Au XVIIIème siècle, Fontainebleau, devancé par le Château de Versailles, symbole de la monarchie, n’en reste pas moins un lieu de chasse et de nombreuses réceptions mondaines mais aussi le lieu de quelques rencontres politiques et diplomatiques. Notamment, le Château voit la signature de trois traités dont deux durant le règne de Louis XVI : le Traité de Fontainebleau signé entre l’Autriche et les Pays-Bas en 1785 et le traité de commerce à la fin de la guerre d’Indépendance américaine entre la France et l’Angleterre en 1786. C’est également l’année du dernier voyage de l’Ancien Régime à Fontainebleau durant lequel les souverains ont l’occasion de découvrir les nouveaux aménagements commandés l’automne passé, dont les deux cabinets de retrait pour la Reine. L’un, au décor exotique, est le Boudoir Turc, l’autre le Boudoir de la Reine, ou Boudoir d’argent, au décor des plus raffinés, où se trouve le modèle original de notre cheminée. Nommé ainsi d’après les fonds d’argent encadrés d’or sur lesquels sont peints, parmi des fleurs et des arabesques, des grotesques peintes par Michel-Hubert Bourgois et Jacques-Louis-François Touzé, le Boudoir d’argent se situe entre les chambres de la Reine et du Roi. Créé sous la direction de l’architecte Pierre-Marie Rousseau dans le goût de la Reine, le Boudoir possède un décor antiquisant dont Marie-Antoinette était férue et dont notre cheminée et son modèle d’origine portent quelques traces.

Jules-Marc-Antoine Frappaz, « Le Boudoir de Marie-Antoinette », 1876, huile sur toile, Musée national du Château de Fontainebleau.

Le Château est vidé de son mobilier après la Révolution française, avec en conséquence sa dispersion dès 1796. Napoléon Ier, qui y passera les derniers jours de son règne, redonne une seconde vie au château à partir de 1804 : il le fait réaménager et y donne des spectacles d’opéra et de théâtre. Par la suite, Louis XVIII et Charles X y feront de rares séjours, tandis que Louis-Philippe sera à l’origine des premiers travaux de restauration. Du XIXème siècle datent ainsi les derniers travaux effectués au Château, qui dès 1862, est inscrit au titre des monuments historiques. Sous le Second Empire, le château devient un des lieux de villégiature de la cour avec Saint-Cloud, Compiègne et Biarritz : l’impératrice Eugénie se prendra d’ailleurs d’affection pour le Boudoir Turc. Aux débuts de la Troisième République, le Château accueille quelques réceptions mondaines et politiques et, en de rares occasions, certains Présidents. C’est de cette période que date le tableau de Jules-Marc-Antoine Frappaz conservé au Musée national du château de Fontainebleau et sur lequel est représentée notre cheminée entourée du mobilier installé durant le XIXème siècle.

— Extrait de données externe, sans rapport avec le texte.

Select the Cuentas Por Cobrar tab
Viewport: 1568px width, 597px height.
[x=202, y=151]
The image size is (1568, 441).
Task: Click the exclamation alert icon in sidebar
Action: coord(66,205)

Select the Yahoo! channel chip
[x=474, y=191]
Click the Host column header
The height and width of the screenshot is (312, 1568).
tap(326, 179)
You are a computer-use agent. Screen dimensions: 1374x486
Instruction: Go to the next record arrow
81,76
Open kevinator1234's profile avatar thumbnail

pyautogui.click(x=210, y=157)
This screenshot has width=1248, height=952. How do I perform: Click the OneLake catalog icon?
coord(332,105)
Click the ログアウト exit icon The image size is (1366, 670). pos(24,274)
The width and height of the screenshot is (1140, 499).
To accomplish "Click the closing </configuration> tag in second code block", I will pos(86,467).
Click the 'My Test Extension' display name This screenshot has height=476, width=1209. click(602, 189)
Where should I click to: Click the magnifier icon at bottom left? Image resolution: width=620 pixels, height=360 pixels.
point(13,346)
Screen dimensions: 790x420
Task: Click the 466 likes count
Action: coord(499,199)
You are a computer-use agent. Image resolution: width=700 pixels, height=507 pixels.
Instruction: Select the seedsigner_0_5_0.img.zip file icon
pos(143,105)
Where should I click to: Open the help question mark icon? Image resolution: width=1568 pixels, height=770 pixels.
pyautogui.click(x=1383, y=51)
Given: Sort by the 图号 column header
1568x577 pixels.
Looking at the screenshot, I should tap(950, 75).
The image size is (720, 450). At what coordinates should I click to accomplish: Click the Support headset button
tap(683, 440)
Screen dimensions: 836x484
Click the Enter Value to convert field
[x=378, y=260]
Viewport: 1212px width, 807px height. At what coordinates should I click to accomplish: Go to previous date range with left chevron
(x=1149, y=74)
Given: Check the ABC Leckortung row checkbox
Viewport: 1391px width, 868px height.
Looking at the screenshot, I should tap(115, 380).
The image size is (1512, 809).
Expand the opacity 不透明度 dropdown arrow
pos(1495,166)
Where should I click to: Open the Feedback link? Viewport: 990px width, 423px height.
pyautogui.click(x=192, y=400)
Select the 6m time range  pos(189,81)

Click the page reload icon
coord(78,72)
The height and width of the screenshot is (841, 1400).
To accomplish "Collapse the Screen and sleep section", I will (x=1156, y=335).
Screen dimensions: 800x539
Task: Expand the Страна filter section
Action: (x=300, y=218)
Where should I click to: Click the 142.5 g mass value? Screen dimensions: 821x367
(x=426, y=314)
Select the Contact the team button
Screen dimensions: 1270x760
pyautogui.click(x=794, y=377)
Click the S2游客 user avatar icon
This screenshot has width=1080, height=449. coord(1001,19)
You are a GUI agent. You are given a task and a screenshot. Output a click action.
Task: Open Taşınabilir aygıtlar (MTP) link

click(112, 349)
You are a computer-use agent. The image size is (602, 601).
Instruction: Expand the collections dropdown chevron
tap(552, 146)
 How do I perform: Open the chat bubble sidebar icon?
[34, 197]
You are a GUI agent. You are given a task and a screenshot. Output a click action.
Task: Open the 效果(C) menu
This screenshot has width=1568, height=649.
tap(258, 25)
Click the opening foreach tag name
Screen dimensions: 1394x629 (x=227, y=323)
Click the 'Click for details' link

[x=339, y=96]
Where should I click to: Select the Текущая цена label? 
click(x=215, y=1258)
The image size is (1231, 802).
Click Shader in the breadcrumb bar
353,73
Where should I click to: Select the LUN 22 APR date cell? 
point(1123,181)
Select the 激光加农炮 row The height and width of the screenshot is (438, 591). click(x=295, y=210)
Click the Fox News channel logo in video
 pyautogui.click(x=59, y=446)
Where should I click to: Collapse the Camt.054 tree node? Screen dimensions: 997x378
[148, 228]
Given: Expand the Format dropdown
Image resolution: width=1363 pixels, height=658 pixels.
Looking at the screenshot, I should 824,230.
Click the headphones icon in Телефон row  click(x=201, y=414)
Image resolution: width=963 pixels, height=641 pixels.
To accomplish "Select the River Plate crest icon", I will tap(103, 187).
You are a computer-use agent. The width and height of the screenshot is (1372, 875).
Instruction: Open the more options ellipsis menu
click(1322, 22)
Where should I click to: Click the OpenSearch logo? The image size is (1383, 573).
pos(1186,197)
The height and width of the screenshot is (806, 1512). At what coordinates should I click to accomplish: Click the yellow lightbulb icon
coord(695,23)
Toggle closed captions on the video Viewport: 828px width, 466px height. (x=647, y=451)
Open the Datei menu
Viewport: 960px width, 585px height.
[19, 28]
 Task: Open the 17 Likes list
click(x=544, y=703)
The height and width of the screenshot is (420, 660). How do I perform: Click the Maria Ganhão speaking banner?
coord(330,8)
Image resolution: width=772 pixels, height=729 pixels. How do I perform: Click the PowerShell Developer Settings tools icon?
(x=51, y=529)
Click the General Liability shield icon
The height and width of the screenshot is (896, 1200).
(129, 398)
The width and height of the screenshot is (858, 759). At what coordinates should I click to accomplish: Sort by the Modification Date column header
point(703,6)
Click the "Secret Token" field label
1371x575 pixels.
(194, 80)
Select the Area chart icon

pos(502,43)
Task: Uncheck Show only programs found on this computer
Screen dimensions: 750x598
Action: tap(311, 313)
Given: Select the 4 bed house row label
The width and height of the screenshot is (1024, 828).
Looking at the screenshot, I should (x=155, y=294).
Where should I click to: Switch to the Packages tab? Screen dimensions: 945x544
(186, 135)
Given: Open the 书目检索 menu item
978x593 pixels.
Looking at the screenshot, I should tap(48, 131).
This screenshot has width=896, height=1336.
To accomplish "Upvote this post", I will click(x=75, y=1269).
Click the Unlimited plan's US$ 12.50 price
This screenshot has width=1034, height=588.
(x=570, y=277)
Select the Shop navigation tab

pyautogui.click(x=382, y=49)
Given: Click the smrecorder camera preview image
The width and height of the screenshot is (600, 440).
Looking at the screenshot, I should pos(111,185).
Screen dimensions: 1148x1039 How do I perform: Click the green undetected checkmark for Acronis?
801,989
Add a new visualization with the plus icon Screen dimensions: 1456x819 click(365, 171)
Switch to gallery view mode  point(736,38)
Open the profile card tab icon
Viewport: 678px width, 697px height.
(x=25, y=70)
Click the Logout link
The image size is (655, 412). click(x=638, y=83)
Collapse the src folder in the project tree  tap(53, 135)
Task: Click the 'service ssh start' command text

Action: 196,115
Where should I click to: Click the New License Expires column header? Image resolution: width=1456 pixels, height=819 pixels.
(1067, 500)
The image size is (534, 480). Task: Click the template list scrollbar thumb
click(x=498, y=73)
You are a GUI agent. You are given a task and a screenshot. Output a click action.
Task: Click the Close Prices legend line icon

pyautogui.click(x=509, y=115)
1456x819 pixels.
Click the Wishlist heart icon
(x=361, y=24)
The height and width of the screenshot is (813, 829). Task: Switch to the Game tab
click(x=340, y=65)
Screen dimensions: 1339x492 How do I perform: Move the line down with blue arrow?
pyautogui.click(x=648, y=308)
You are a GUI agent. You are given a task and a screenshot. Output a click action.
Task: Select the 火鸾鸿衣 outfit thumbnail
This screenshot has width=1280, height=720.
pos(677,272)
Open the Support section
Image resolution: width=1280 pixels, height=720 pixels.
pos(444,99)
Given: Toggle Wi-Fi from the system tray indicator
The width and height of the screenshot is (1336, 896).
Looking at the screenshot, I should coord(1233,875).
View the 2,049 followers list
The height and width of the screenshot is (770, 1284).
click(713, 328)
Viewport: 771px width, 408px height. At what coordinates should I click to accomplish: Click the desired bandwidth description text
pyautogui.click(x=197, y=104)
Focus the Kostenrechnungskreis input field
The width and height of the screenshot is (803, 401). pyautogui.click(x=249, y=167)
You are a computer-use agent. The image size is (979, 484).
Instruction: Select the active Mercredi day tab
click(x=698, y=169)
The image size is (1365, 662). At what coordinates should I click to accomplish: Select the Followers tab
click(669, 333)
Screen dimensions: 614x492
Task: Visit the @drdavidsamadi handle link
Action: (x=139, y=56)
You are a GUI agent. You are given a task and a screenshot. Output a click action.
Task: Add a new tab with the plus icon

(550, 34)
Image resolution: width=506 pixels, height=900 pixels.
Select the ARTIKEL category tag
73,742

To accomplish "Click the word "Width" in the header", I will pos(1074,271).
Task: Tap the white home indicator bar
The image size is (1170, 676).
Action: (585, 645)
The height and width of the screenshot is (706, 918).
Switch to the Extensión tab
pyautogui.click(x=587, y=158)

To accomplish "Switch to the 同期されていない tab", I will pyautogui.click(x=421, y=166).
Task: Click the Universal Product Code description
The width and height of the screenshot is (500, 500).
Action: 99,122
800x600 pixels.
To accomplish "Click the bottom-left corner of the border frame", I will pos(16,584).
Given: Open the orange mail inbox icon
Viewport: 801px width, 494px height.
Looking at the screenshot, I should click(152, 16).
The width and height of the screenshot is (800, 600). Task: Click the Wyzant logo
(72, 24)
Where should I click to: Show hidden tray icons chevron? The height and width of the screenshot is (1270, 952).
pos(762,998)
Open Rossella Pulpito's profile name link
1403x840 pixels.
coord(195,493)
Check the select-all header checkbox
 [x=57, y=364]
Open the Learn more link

Notre cheminée au superbe décor, réplique du modèle d’origine, est ainsi tant le témoignage des fastes du XVIIIème siècle et de l’histoire du château de Fontainebleau, que du goût du siècle suivant pour la reprise des modèles phares avec parfois quelques variations.

 

BIBLIOGRAPHIE :
CARLIER, Yves, Le Boudoir de Marie-Antoinette à Fontainebleau, Somogy éditions d’art, Paris, 2006.